> [Material]:
◆ ◆ ◆ ◆

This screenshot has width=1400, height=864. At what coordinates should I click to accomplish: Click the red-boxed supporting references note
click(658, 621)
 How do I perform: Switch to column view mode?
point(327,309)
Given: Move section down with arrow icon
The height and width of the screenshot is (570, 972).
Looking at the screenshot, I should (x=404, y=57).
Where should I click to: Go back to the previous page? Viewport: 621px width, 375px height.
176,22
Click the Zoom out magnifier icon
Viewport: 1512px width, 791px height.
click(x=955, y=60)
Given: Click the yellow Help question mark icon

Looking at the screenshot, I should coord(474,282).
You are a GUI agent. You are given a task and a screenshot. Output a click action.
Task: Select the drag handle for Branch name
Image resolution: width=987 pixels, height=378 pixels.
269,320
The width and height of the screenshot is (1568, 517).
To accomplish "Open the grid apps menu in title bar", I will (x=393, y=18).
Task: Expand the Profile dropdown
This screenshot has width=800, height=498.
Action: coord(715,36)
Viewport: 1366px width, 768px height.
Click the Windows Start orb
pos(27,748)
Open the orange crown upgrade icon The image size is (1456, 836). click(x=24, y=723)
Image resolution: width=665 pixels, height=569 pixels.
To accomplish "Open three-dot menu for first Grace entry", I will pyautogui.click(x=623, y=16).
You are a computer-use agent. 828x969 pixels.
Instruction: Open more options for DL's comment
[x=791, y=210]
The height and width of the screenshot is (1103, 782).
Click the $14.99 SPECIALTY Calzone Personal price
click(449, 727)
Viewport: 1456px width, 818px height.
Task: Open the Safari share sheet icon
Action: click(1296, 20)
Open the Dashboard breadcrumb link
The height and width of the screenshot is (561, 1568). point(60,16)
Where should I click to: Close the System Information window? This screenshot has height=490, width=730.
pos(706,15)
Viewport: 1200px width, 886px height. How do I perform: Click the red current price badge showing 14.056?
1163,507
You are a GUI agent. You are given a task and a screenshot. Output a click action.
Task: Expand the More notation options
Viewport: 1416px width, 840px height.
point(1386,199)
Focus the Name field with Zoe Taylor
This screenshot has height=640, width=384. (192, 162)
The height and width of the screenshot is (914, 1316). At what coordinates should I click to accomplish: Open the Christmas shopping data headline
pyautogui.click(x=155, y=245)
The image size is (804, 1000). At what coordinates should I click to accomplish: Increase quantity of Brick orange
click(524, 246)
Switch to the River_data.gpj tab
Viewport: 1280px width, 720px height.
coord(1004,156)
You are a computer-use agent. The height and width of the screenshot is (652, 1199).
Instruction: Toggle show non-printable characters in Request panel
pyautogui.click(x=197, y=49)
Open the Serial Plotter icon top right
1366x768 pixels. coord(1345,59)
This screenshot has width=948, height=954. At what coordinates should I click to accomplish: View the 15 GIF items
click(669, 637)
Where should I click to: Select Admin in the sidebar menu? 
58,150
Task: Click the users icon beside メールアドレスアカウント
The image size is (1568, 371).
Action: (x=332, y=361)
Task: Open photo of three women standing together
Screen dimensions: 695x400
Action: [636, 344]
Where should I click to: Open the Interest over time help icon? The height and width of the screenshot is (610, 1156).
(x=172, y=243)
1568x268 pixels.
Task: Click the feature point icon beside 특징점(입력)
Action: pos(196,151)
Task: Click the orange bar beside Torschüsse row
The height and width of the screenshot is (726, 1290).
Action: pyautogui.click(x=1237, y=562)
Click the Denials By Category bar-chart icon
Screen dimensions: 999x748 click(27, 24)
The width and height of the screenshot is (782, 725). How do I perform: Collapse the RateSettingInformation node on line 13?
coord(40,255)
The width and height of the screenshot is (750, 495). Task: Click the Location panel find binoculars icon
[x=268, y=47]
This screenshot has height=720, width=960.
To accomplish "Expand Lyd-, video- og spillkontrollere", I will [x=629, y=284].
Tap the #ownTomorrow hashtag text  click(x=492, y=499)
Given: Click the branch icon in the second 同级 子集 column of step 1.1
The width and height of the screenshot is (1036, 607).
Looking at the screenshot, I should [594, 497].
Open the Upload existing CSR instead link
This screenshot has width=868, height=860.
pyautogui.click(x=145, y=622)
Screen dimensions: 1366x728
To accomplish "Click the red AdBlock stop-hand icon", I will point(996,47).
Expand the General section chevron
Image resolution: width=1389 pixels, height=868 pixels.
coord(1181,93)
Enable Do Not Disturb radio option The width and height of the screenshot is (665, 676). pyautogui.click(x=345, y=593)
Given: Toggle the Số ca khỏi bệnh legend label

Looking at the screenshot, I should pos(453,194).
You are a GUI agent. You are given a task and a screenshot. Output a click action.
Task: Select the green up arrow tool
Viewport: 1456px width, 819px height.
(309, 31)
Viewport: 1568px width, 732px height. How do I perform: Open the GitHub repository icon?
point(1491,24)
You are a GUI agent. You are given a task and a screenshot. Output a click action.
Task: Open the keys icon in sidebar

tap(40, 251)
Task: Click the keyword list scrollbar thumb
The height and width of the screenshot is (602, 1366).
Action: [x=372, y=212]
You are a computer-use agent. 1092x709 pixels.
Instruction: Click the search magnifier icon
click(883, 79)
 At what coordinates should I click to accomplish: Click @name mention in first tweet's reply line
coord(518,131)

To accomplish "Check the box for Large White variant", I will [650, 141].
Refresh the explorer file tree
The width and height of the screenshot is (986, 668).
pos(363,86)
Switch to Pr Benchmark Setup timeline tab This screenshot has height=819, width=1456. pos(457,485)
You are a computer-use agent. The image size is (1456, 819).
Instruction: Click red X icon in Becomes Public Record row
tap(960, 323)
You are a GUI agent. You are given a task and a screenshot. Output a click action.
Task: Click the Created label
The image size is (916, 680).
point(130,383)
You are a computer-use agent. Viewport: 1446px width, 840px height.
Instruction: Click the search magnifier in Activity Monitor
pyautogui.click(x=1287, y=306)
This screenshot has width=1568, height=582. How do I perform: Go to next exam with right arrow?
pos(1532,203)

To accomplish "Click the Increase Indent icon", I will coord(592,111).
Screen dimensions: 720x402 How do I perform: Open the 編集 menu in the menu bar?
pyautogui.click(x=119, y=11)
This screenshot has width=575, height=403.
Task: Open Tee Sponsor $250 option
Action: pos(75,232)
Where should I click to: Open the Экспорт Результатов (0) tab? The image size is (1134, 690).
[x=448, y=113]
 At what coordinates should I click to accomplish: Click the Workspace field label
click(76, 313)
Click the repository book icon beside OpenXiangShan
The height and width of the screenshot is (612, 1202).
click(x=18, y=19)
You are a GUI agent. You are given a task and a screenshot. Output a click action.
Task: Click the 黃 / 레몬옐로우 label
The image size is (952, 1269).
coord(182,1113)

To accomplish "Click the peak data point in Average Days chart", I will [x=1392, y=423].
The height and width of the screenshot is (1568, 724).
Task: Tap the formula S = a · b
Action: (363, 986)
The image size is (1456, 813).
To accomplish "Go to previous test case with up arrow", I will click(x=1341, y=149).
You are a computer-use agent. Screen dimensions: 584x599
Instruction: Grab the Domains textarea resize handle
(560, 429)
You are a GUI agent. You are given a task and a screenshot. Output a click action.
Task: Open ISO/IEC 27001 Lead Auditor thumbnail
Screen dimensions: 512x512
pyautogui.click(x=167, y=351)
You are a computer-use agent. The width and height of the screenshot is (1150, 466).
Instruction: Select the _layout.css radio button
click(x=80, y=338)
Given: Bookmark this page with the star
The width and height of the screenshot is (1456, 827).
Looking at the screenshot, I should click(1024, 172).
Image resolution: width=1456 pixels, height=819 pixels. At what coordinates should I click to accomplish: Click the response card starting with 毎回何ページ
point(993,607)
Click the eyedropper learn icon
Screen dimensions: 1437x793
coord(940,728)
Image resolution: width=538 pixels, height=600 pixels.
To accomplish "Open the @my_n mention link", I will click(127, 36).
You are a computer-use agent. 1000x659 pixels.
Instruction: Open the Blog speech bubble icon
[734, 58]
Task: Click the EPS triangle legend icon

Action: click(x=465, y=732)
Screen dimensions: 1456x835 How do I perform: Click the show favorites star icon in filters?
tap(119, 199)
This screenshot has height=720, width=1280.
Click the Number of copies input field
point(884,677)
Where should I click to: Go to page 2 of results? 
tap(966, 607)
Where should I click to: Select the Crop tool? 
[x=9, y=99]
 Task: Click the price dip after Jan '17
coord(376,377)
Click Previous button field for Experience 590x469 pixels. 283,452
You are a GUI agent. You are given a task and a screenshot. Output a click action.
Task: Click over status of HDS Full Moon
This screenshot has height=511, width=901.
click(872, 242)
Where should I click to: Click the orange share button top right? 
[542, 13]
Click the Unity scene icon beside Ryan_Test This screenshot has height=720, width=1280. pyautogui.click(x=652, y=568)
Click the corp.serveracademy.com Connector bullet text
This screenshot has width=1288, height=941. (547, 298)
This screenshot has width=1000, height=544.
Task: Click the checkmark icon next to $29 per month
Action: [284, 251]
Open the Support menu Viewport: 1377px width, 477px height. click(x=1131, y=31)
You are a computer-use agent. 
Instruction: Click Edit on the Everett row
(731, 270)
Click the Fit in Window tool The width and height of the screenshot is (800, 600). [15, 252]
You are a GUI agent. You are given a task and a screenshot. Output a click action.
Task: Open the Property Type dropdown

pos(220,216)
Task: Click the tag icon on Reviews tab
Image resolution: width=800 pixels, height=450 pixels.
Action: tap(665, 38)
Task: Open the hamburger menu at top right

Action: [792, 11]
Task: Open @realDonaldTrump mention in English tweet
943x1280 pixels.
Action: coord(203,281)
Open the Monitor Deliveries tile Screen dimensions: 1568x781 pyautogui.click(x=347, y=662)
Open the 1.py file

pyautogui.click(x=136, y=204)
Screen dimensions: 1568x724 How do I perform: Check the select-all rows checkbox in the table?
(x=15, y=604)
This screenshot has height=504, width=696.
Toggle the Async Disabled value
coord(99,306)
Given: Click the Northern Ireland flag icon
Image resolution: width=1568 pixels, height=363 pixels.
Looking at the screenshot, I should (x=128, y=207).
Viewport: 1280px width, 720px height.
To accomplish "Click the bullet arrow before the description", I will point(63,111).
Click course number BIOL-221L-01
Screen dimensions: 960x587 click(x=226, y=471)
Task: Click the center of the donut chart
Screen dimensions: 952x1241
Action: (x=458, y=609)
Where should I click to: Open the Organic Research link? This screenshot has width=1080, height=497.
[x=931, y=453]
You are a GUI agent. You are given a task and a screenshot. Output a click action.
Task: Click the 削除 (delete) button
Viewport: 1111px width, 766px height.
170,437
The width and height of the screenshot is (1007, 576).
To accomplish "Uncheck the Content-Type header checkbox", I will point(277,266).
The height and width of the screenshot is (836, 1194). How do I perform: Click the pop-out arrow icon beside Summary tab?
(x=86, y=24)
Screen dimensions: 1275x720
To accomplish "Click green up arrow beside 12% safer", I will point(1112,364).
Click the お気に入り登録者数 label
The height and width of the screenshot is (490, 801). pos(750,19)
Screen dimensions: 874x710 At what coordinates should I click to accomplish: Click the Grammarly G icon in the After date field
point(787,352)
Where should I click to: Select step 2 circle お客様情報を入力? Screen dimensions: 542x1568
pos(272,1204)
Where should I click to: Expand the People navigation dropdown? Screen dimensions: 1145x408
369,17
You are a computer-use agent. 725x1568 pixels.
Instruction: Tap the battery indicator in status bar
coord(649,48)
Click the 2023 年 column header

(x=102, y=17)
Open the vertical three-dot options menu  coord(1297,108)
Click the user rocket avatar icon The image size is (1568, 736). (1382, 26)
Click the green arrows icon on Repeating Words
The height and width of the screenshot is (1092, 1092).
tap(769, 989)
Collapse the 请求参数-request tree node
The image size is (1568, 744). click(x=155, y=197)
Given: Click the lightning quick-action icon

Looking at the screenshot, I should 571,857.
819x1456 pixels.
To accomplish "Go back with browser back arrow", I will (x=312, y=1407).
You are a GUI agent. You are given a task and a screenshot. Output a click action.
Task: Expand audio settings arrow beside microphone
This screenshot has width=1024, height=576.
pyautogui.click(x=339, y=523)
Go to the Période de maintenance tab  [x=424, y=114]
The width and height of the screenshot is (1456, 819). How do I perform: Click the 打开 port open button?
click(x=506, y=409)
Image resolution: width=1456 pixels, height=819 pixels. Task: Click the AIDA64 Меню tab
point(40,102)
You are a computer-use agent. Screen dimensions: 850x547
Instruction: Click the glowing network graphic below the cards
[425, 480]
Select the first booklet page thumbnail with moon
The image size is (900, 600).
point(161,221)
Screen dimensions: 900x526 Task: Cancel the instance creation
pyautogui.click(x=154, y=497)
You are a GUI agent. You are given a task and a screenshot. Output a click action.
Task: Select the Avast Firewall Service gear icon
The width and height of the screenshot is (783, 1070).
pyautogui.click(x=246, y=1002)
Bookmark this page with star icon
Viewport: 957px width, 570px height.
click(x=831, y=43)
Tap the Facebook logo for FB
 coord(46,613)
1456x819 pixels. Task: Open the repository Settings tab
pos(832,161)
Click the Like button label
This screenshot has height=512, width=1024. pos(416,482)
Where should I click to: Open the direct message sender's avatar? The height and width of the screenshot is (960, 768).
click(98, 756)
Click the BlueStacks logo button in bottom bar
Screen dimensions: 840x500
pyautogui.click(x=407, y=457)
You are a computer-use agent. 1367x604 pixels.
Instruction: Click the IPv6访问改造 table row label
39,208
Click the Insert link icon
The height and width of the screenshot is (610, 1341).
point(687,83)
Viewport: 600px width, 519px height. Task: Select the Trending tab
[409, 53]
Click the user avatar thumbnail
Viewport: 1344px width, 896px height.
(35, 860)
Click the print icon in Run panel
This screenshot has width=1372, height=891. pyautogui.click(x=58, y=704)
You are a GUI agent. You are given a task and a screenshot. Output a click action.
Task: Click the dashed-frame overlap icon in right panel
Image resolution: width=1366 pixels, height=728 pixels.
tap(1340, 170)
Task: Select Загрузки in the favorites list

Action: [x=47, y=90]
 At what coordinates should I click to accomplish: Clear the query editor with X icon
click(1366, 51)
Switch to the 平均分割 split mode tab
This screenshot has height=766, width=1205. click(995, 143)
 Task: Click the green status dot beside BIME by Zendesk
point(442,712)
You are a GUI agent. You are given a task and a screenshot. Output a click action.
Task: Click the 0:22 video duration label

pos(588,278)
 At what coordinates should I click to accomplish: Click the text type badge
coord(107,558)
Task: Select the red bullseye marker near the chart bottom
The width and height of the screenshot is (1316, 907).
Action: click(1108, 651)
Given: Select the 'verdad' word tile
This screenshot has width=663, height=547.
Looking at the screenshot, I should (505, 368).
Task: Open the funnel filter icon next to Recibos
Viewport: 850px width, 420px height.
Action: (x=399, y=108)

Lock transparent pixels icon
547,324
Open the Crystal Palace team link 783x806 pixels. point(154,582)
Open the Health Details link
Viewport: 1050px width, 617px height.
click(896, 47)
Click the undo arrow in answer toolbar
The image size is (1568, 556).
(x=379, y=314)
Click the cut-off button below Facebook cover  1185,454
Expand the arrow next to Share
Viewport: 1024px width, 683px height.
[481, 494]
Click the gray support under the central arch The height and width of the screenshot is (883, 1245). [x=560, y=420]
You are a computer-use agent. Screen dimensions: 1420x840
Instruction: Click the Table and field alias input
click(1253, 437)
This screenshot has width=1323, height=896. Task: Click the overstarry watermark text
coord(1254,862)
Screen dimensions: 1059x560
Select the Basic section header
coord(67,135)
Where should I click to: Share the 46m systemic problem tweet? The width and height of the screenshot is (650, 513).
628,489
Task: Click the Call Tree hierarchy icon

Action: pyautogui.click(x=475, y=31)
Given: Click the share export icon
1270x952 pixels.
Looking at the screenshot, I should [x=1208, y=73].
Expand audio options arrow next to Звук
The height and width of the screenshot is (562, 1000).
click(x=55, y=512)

◆ ◆ ◆ ◆

Reproduce the listing verbatim, from its first line through the line containing "[x=791, y=210]", both lines included.

This screenshot has width=1400, height=864. At what coordinates should I click to accomplish: Click the red-boxed supporting references note
click(658, 621)
 How do I perform: Switch to column view mode?
point(327,309)
Given: Move section down with arrow icon
The height and width of the screenshot is (570, 972).
Looking at the screenshot, I should (x=404, y=57).
Where should I click to: Go back to the previous page? Viewport: 621px width, 375px height.
176,22
Click the Zoom out magnifier icon
Viewport: 1512px width, 791px height.
click(x=955, y=60)
Given: Click the yellow Help question mark icon

Looking at the screenshot, I should coord(474,282).
You are a GUI agent. You are given a task and a screenshot. Output a click action.
Task: Select the drag handle for Branch name
Image resolution: width=987 pixels, height=378 pixels.
269,320
The width and height of the screenshot is (1568, 517).
To accomplish "Open the grid apps menu in title bar", I will (x=393, y=18).
Task: Expand the Profile dropdown
This screenshot has width=800, height=498.
Action: coord(715,36)
Viewport: 1366px width, 768px height.
Click the Windows Start orb
pos(27,748)
Open the orange crown upgrade icon The image size is (1456, 836). click(x=24, y=723)
Image resolution: width=665 pixels, height=569 pixels.
To accomplish "Open three-dot menu for first Grace entry", I will pyautogui.click(x=623, y=16).
You are a computer-use agent. 828x969 pixels.
Instruction: Open more options for DL's comment
[x=791, y=210]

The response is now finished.